▸ **ZIEL DER AUFGABE**
Nenne bitte anhand des Textes über Vergebung unten das Buch, in dem Clarissa Pinkola Estés die vier Stadien auf dem Weg zur Vergebung beschreibt.

Vergebung ist kein Muss, erst recht nicht eines, das sofort passieren muss.

Clarissa Pinkola Estés beschreibt in ihrem Buch „Die Wolfsfrau“ vier hilfreiche Stadien auf dem Weg zur Vergebung.

1. Ablassen

Darunter versteht sie die wiederholte Entscheidung für das Fallenlassen der Angelegenheit und des entstandenen Schmerzes. Nicht als eine Art Unterdrückung von etwas Unbewältigtem oder dem Ignorieren des Geschehenen, sondern als Erholung von der unentwegten und unkonstruktiven Beschäftigung mit dem „Dorn im Fleisch“. Damit werden die Kraftreserven nicht verschwendet und die angeschlagene Seele merkt, dass ein gewisses Maß an Linderung jetzt schon zugänglich ist, auch wenn der Gesamtkomplex noch nicht gelöst ist.

2. Unterlassen

Dies bezieht sich auf Rachegedanken und das Verlangen nach Vergeltung in Worten und Taten. Es gilt, die Würde zu bewahren, Großmut zu beweisen und nicht blindlings Gleiches mit Gleichem zu vergelten. So können unnötige Auswucherungen vermieden werden, die das Ganze nur verschlimmern würden.

▸ **BEREITGESTELLTE ANGABEN**

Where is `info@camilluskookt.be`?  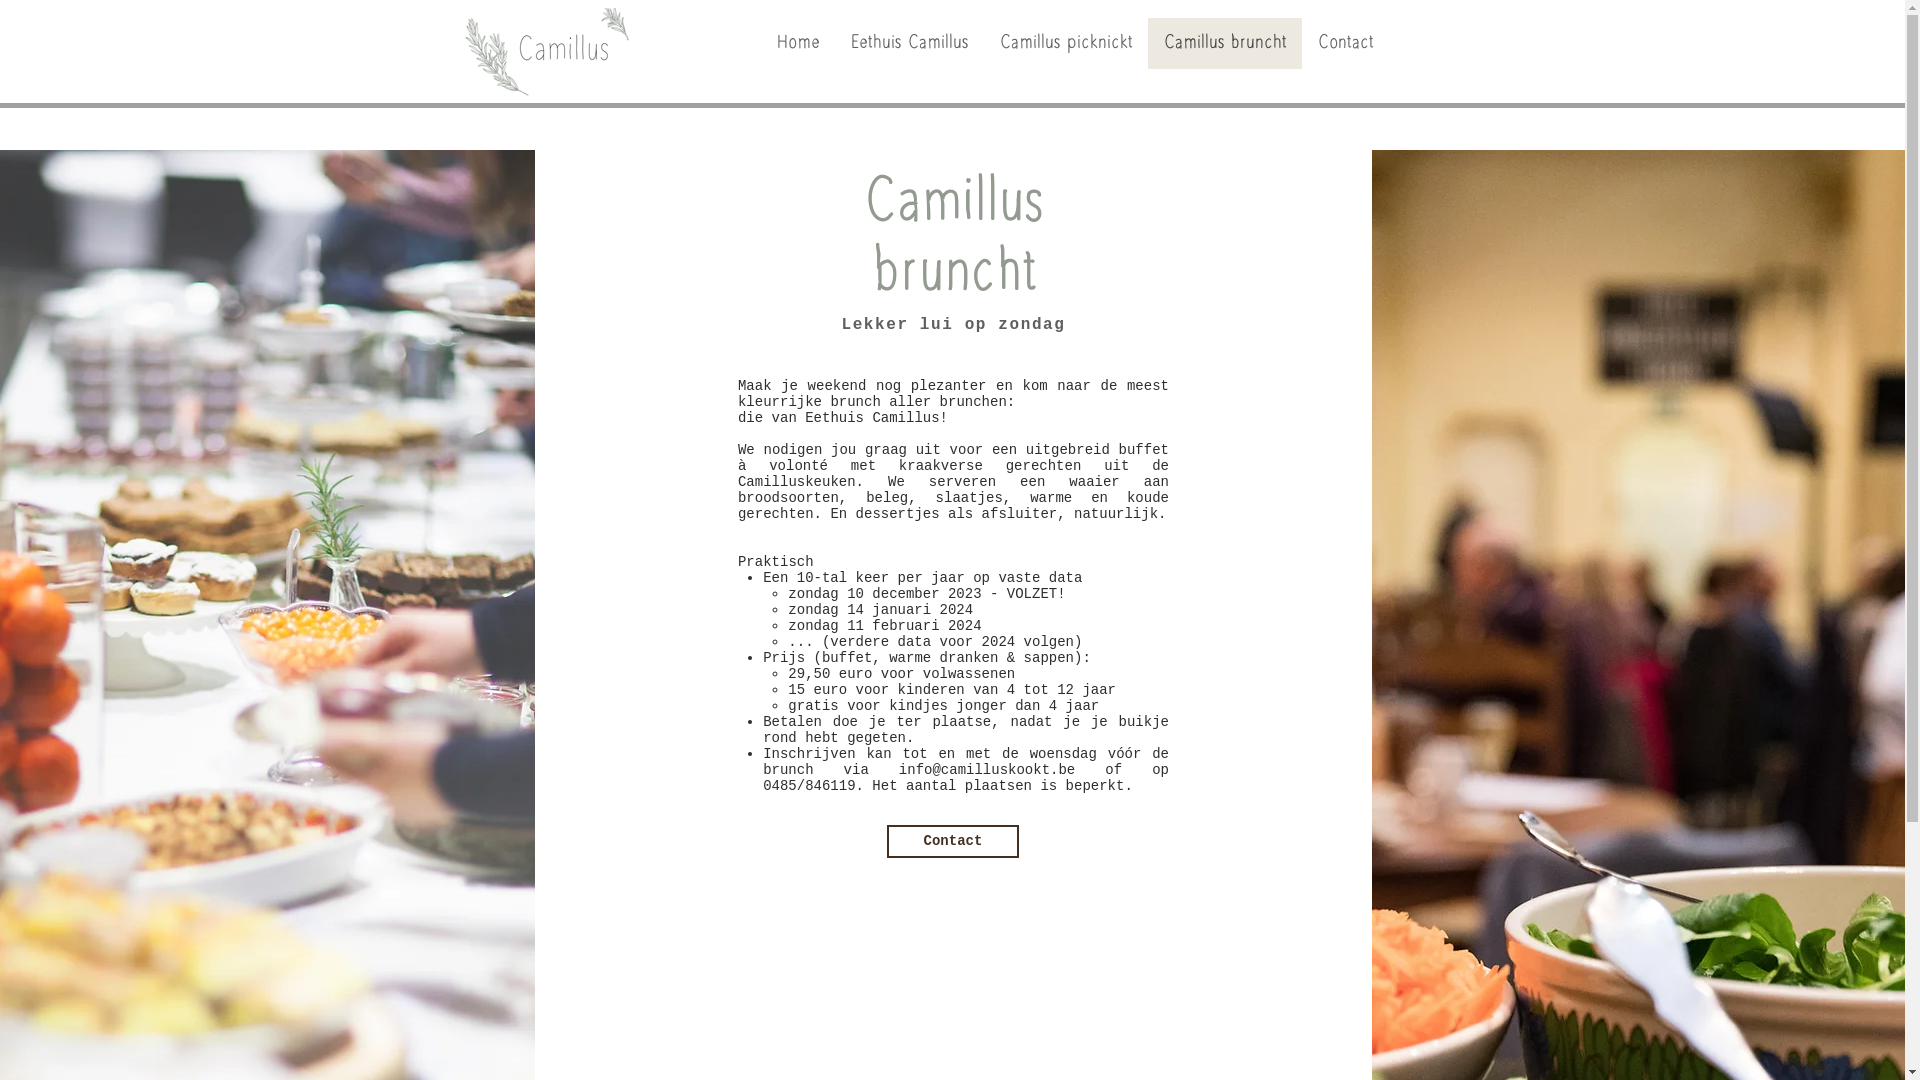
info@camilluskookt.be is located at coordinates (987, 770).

* * *

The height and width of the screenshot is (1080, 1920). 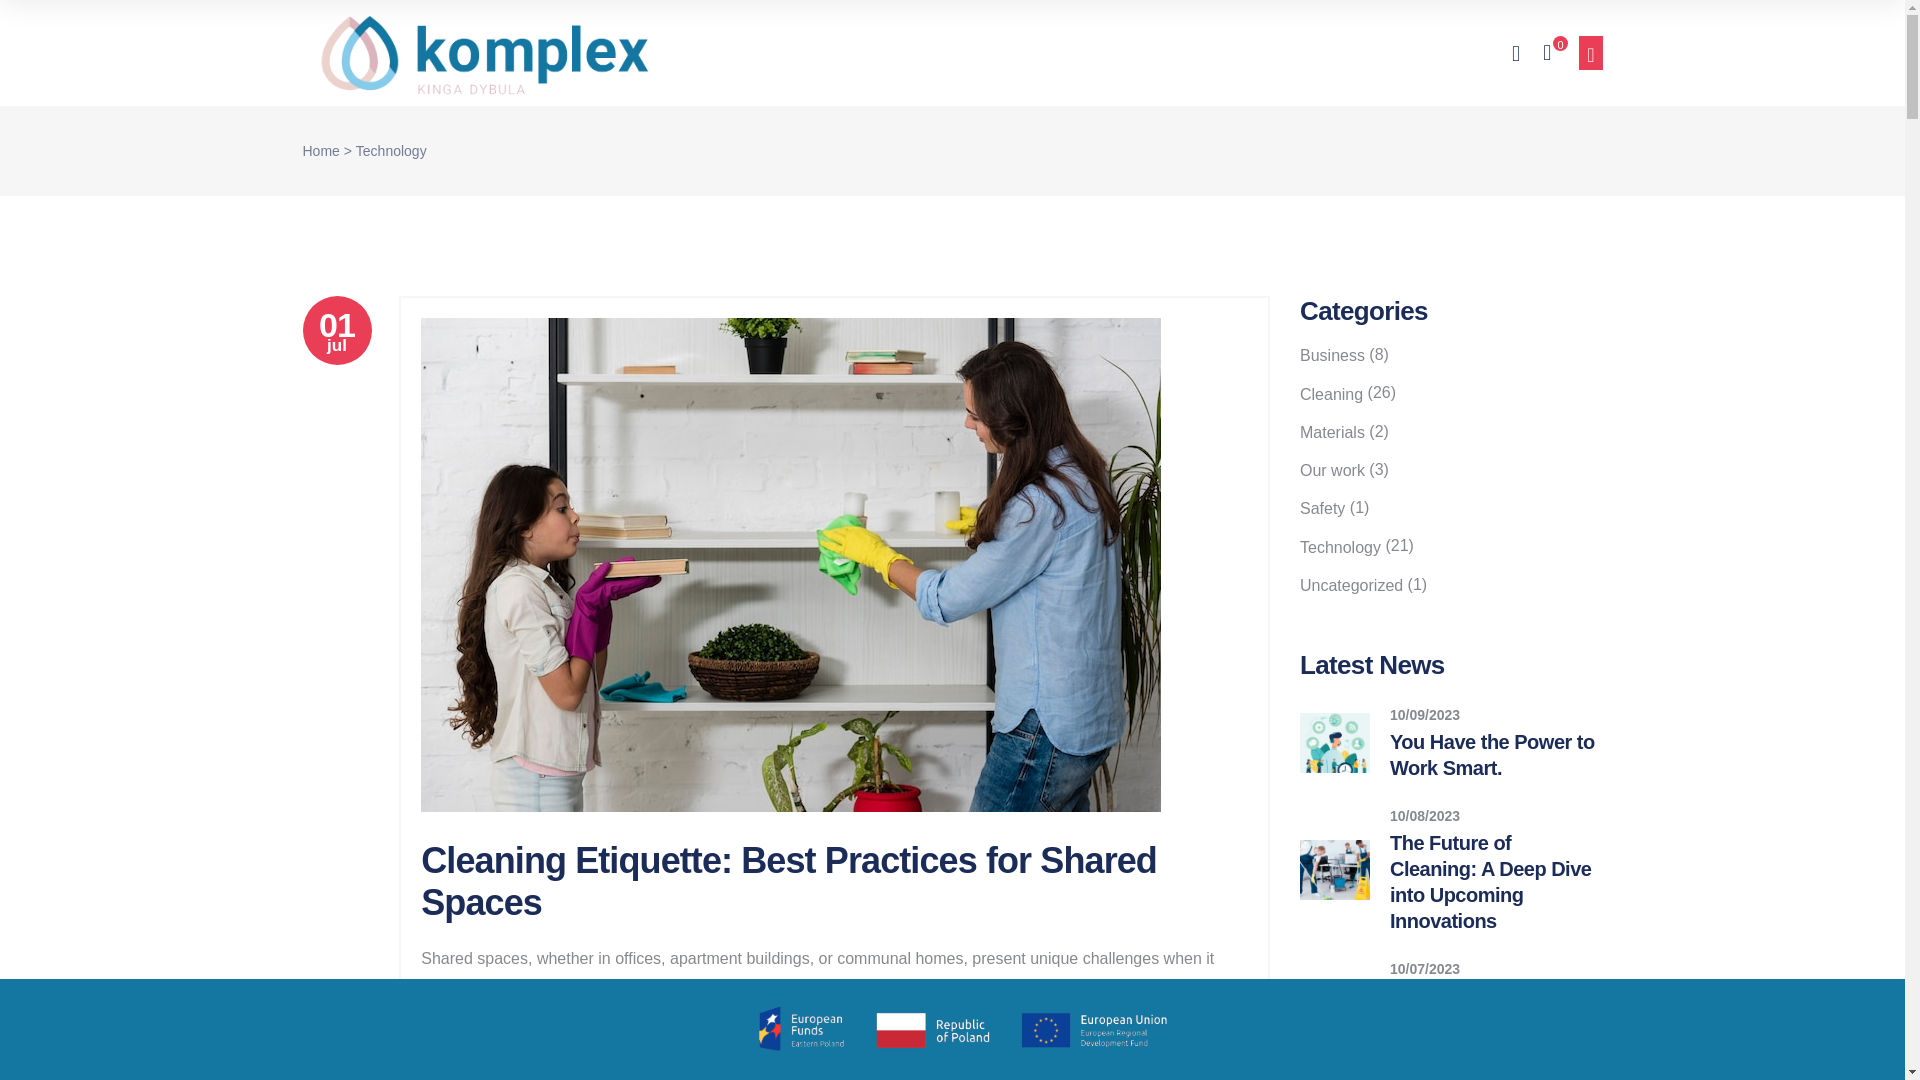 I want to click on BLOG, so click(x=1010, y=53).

▸ **DIE LÖSUNG**
In ihrem Buch „Die Wolfsfrau“.